* _To do_: Every line in the entries where "agent" is found should be copied.

== == ==

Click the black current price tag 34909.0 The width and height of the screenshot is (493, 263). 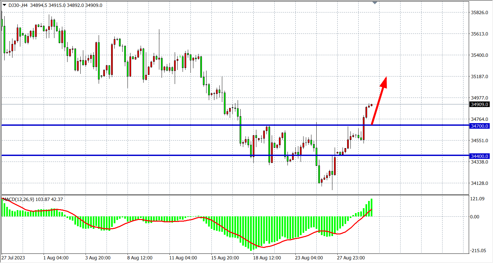pyautogui.click(x=480, y=105)
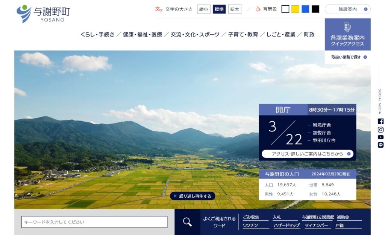Expand the 健康・福祉・医療 menu
Screen dimensions: 385x235
pos(142,35)
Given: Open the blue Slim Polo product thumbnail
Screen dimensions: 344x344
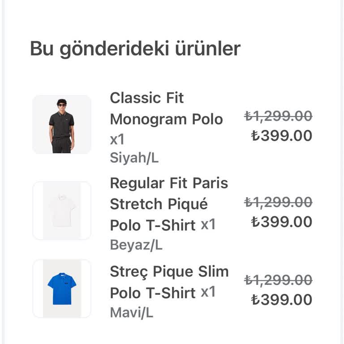Looking at the screenshot, I should pos(62,288).

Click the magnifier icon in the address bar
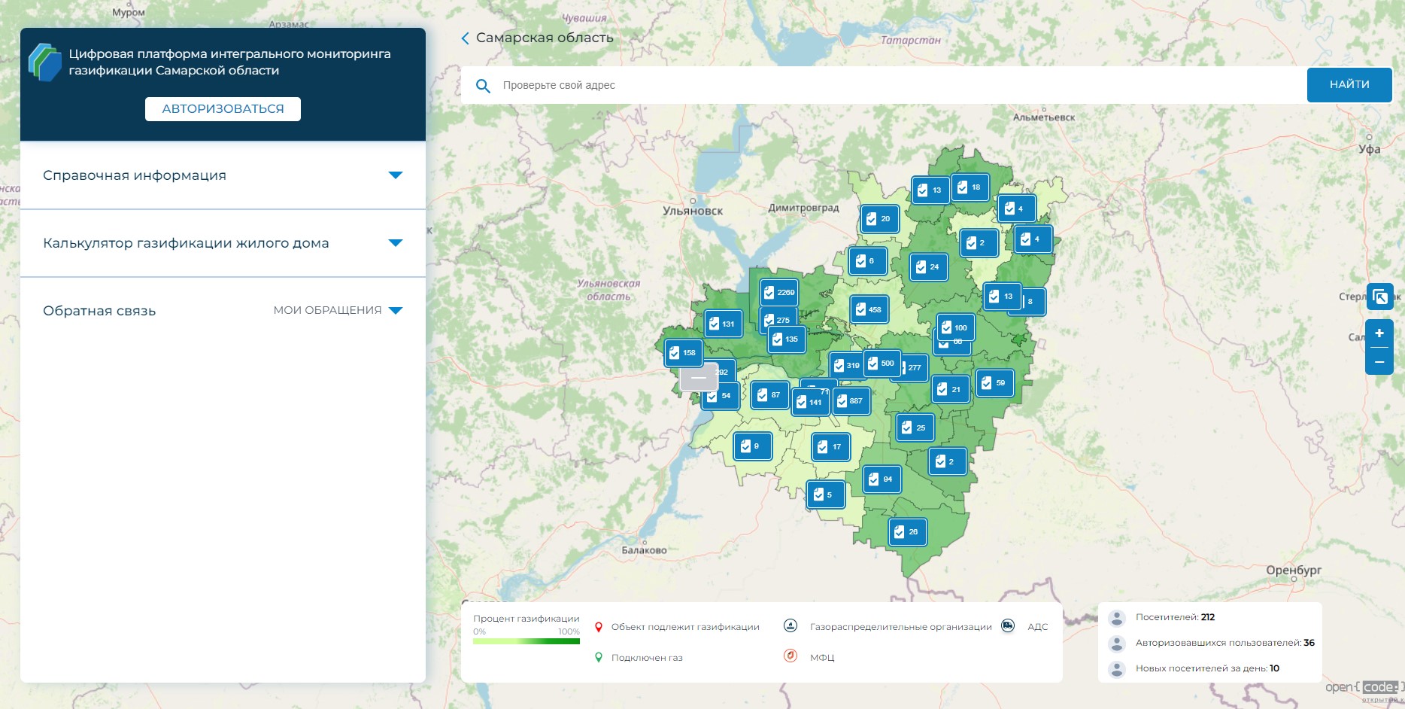(483, 86)
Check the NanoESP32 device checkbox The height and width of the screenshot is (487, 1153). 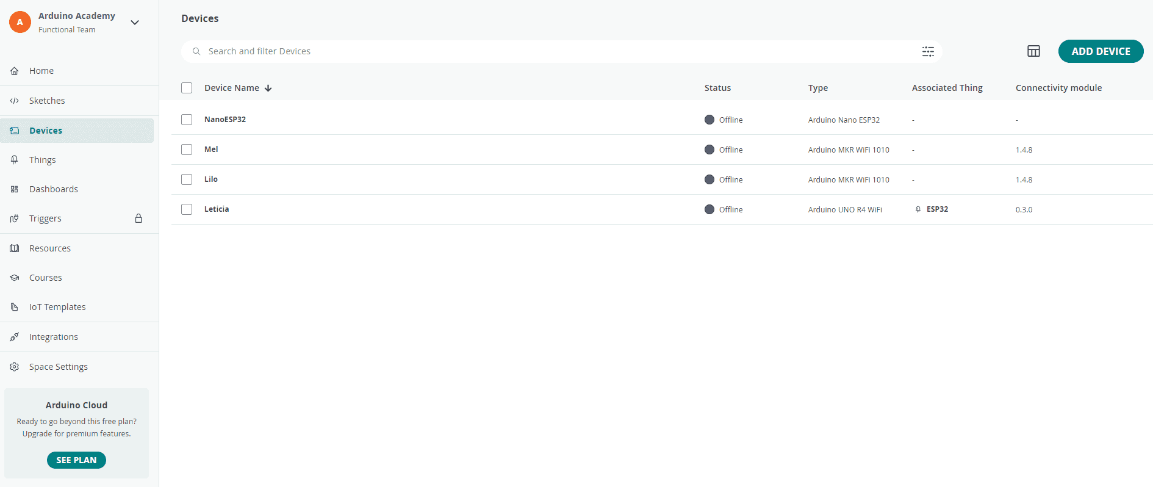(x=187, y=120)
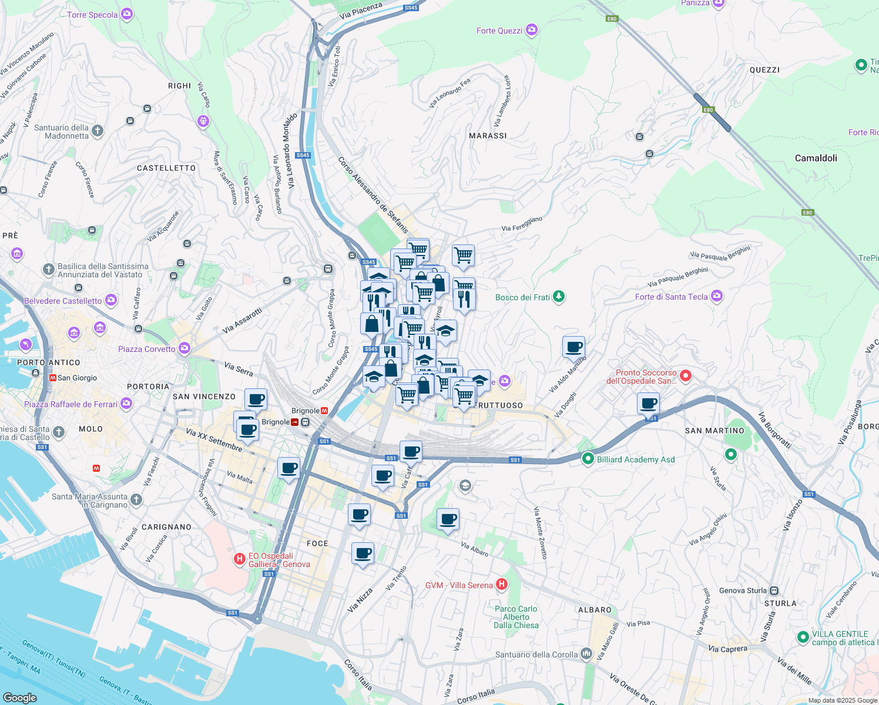
Task: Click the Google logo in the bottom corner
Action: 21,697
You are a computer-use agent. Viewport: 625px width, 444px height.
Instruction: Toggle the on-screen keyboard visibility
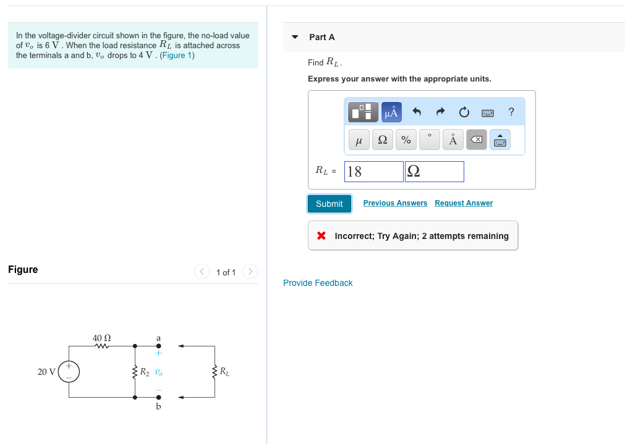coord(500,140)
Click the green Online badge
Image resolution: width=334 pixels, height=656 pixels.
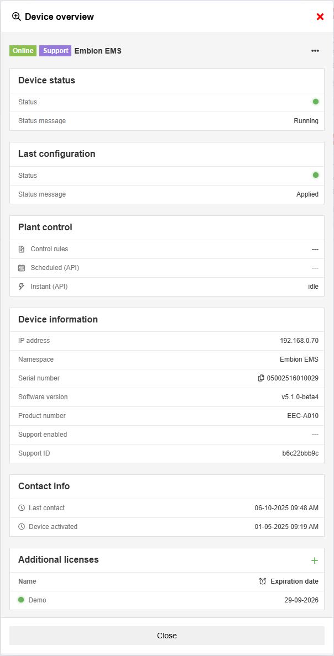click(x=23, y=51)
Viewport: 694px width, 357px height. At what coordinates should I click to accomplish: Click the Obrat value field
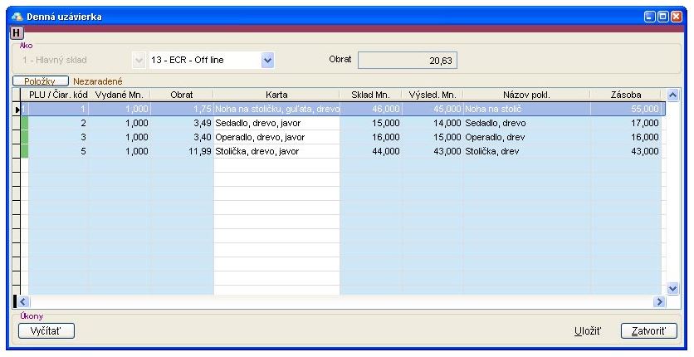tap(408, 60)

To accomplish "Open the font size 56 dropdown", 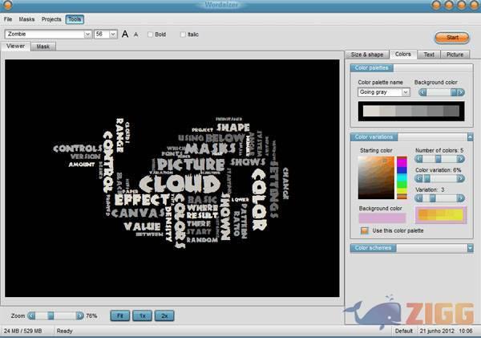I will tap(113, 35).
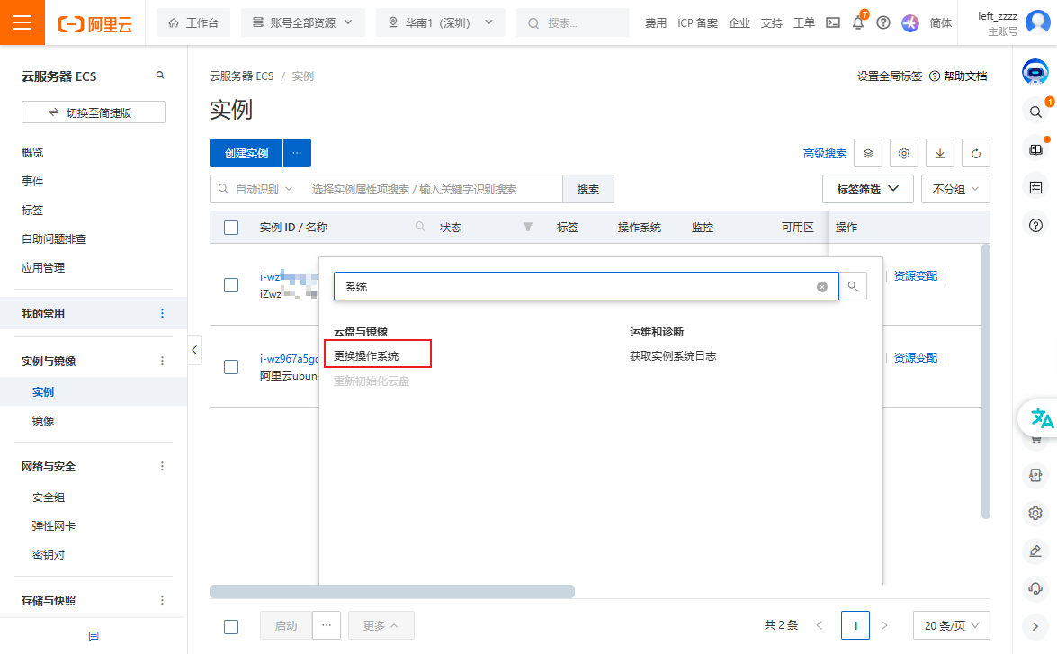The height and width of the screenshot is (654, 1057).
Task: Open the 高级搜索 link
Action: point(823,153)
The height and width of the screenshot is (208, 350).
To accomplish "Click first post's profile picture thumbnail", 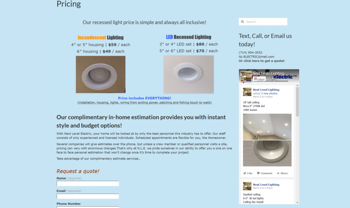I will 247,92.
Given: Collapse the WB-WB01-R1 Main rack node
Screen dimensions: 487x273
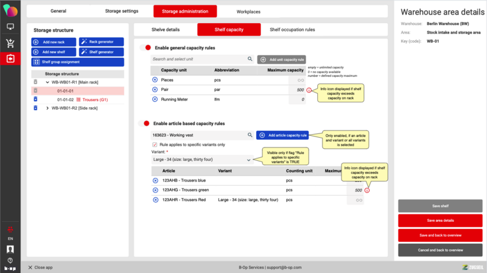Looking at the screenshot, I should coord(47,82).
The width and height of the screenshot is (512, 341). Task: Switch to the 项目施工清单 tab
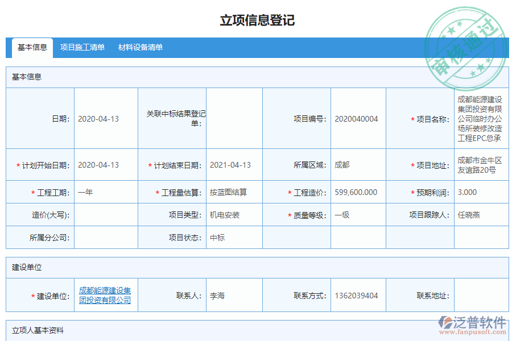[x=82, y=48]
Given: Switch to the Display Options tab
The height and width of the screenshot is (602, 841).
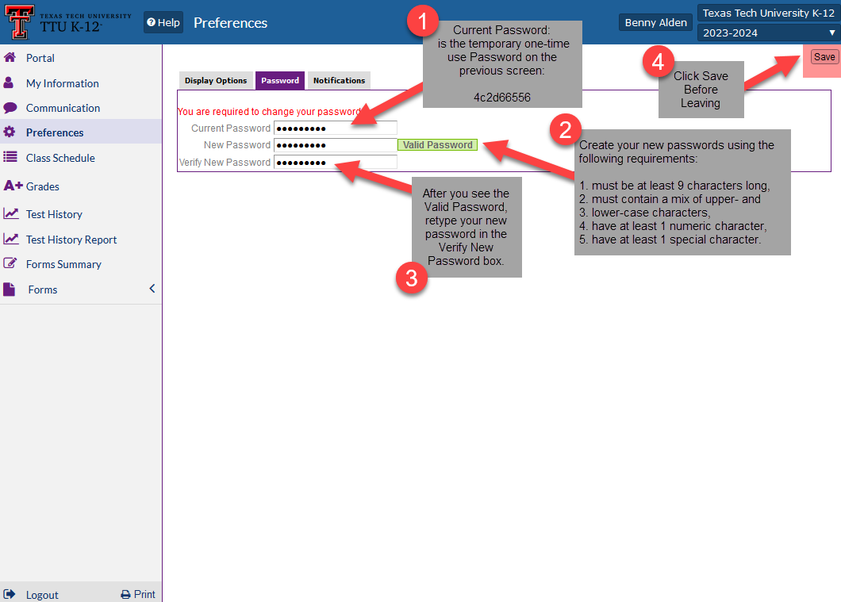Looking at the screenshot, I should (215, 80).

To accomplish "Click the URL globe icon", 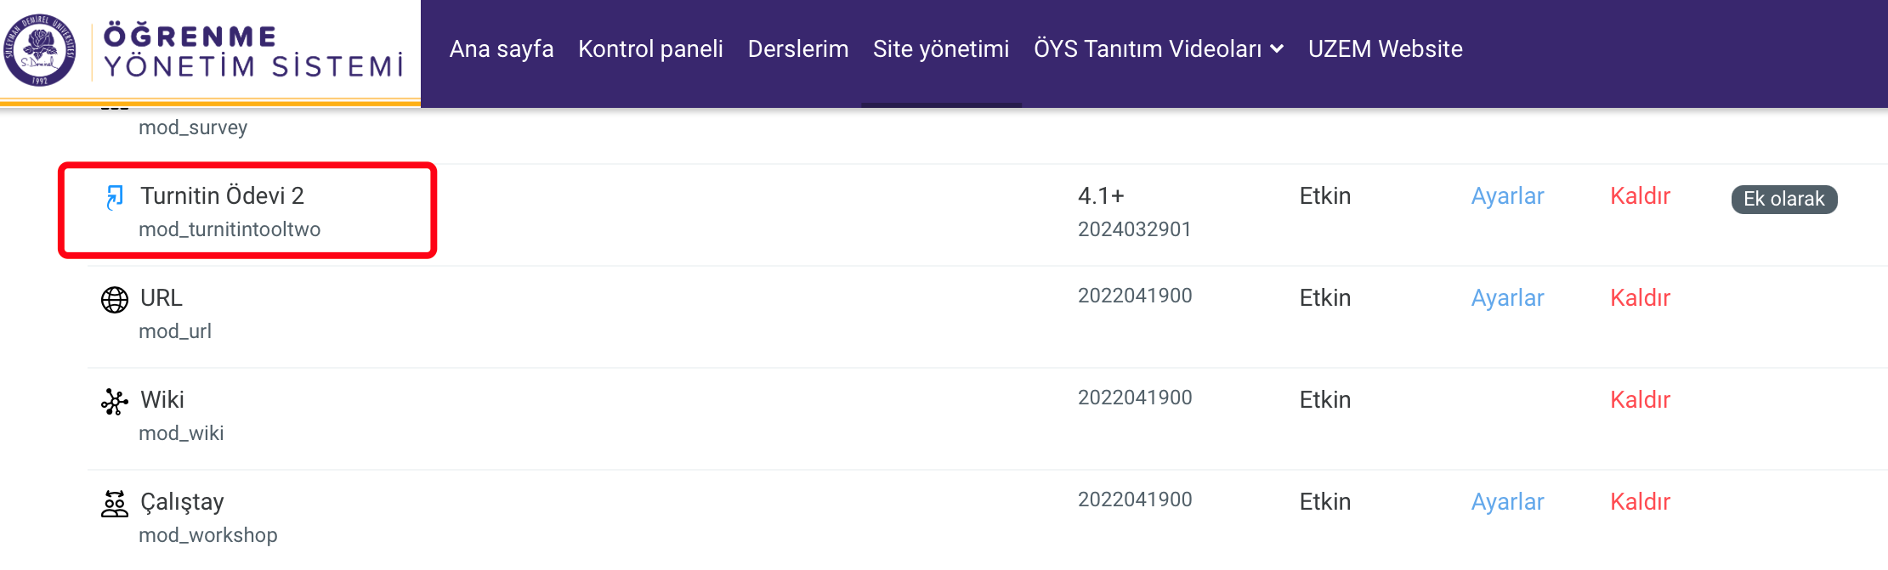I will pyautogui.click(x=115, y=299).
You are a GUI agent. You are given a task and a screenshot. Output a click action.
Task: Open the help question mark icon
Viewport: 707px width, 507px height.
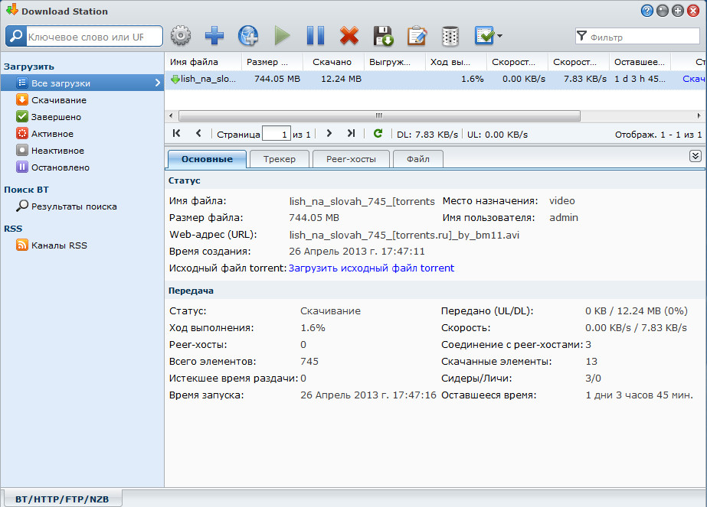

== == ==

* _Result_:
You are a computer-use agent. Viewport: 625px width, 444px height.
You are a GUI agent. You are given a task and a screenshot. Output a click action.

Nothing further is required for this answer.